• Using the information
1: From the text on driving test cancellations, list every cancellation category named as a column heading in the table, leaving out the total column.
2: Retype the part of the text on driving test cancellations starting at "The first coronavirus-related" and ending at "however, are shocking.".

• Supplied text

========================

The first coronavirus-related cancellations came in mid-March, with the DVSA officially cancelling tests nationwide from Thursday, 19th March. As a result, the table above accounts for only the very first set of driving tests cancelled because of COVID-19. Despite this, that number that still managed to outstrip all other cancellation reasons for the entire year.
With an extra 85,171 cancellations due to coronavirus in just two weeks, 2019/20 went from a year with a fairly average number of cancelled tests to the highest number on record. Nonetheless, 2020/21 was to be even more dramatic.
2020/21 has felt the impacts of coronavirus right from the beginning. We’re not yet at the end of the year, though, and that means we don’t yet have full data. The figures we do have, however, are shocking.
|Leave||Disputes||Acts of nature||Medical absences||Pandemic||TOTAL|
|2020/21 YTD TOTAL||2,438||0||40||3,619||235,030||241,127|
It can be hard to wrap your head around numbers like those above, so let’s break things down a little. Firstly, even with six months of the year to go, 2020/21 has the most cancellations on record. It’s no surprise why, with 97% of these driving tests cancelled because of COVID-19.

========================

• The data

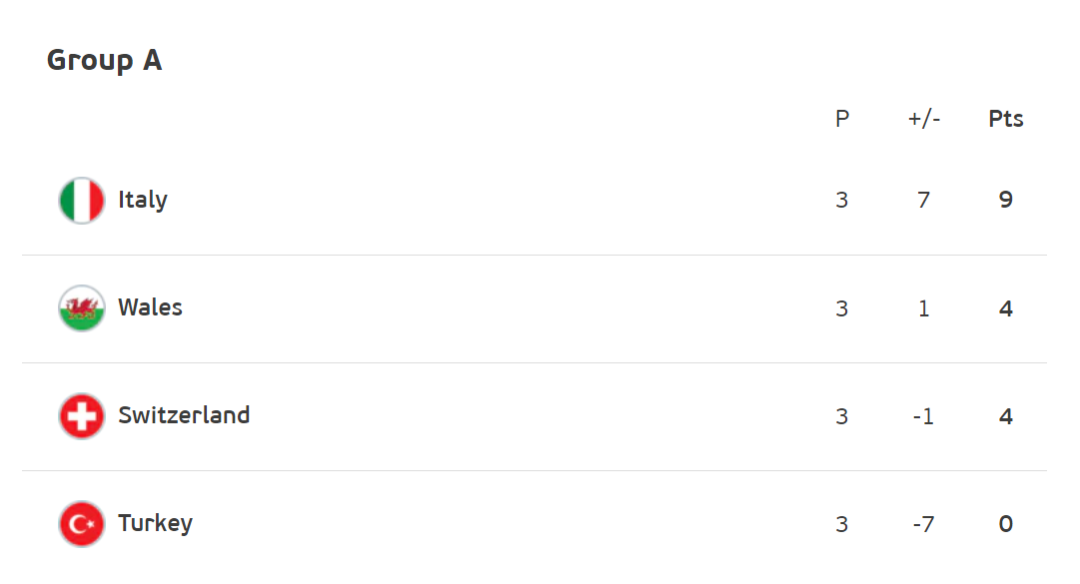Select Switzerland's 4 points value
Image resolution: width=1080 pixels, height=584 pixels.
1006,416
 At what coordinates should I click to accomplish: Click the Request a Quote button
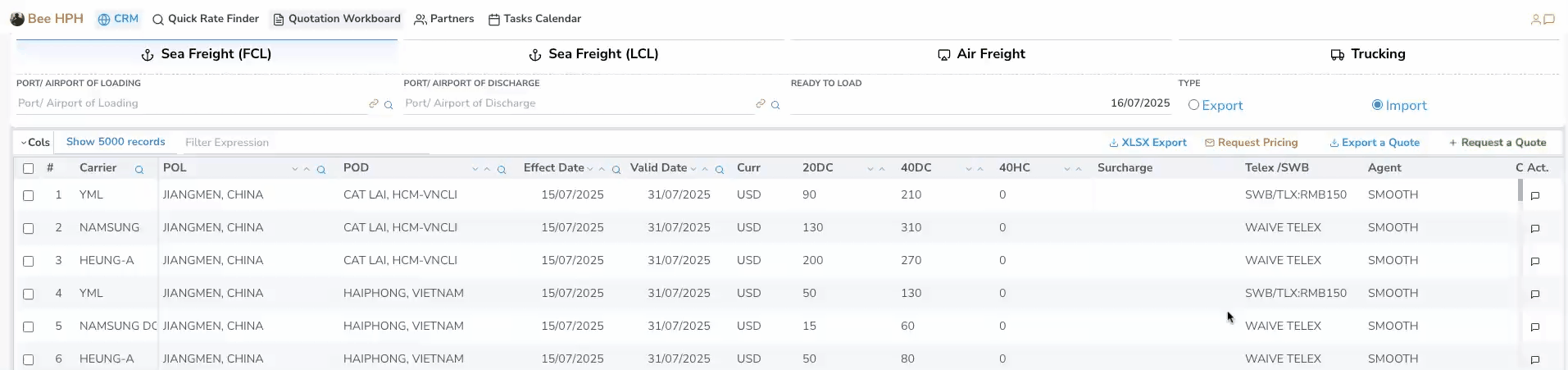(x=1497, y=143)
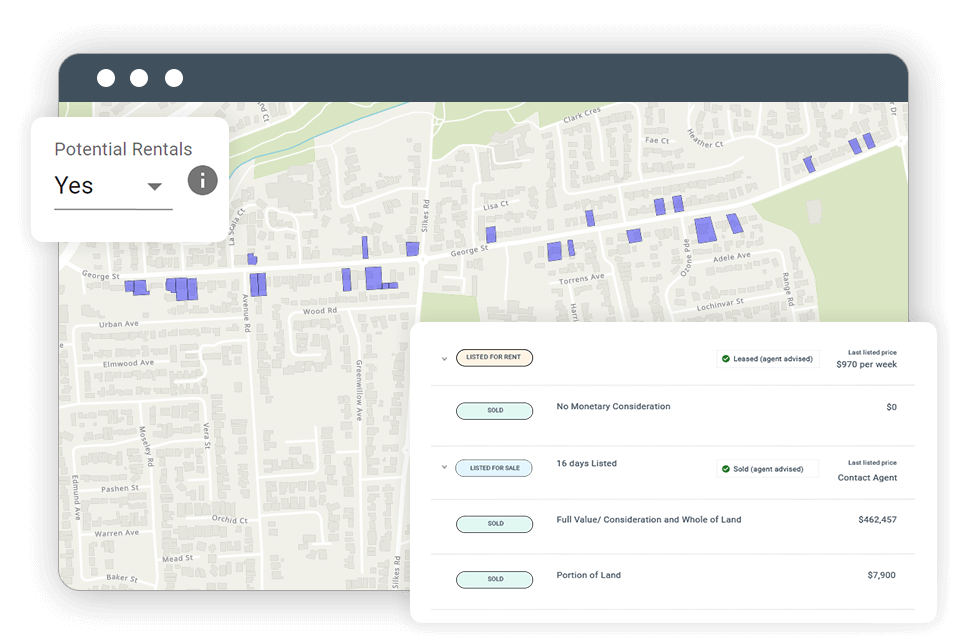Image resolution: width=960 pixels, height=640 pixels.
Task: Expand the LISTED FOR RENT listing row
Action: pos(444,358)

========================

• Written responses
1:
Leave
Disputes
Acts of nature
Medical absences
Pandemic

2:
The first coronavirus-related cancellations came in mid-March, with the DVSA officially cancelling tests nationwide from Thursday, 19th March. As a result, the table above accounts for only the very first set of driving tests cancelled because of COVID-19. Despite this, that number that still managed to outstrip all other cancellation reasons for the entire year.
With an extra 85,171 cancellations due to coronavirus in just two weeks, 2019/20 went from a year with a fairly average number of cancelled tests to the highest number on record. Nonetheless, 2020/21 was to be even more dramatic.
2020/21 has felt the impacts of coronavirus right from the beginning. We’re not yet at the end of the year, though, and that means we don’t yet have full data. The figures we do have, however, are shocking.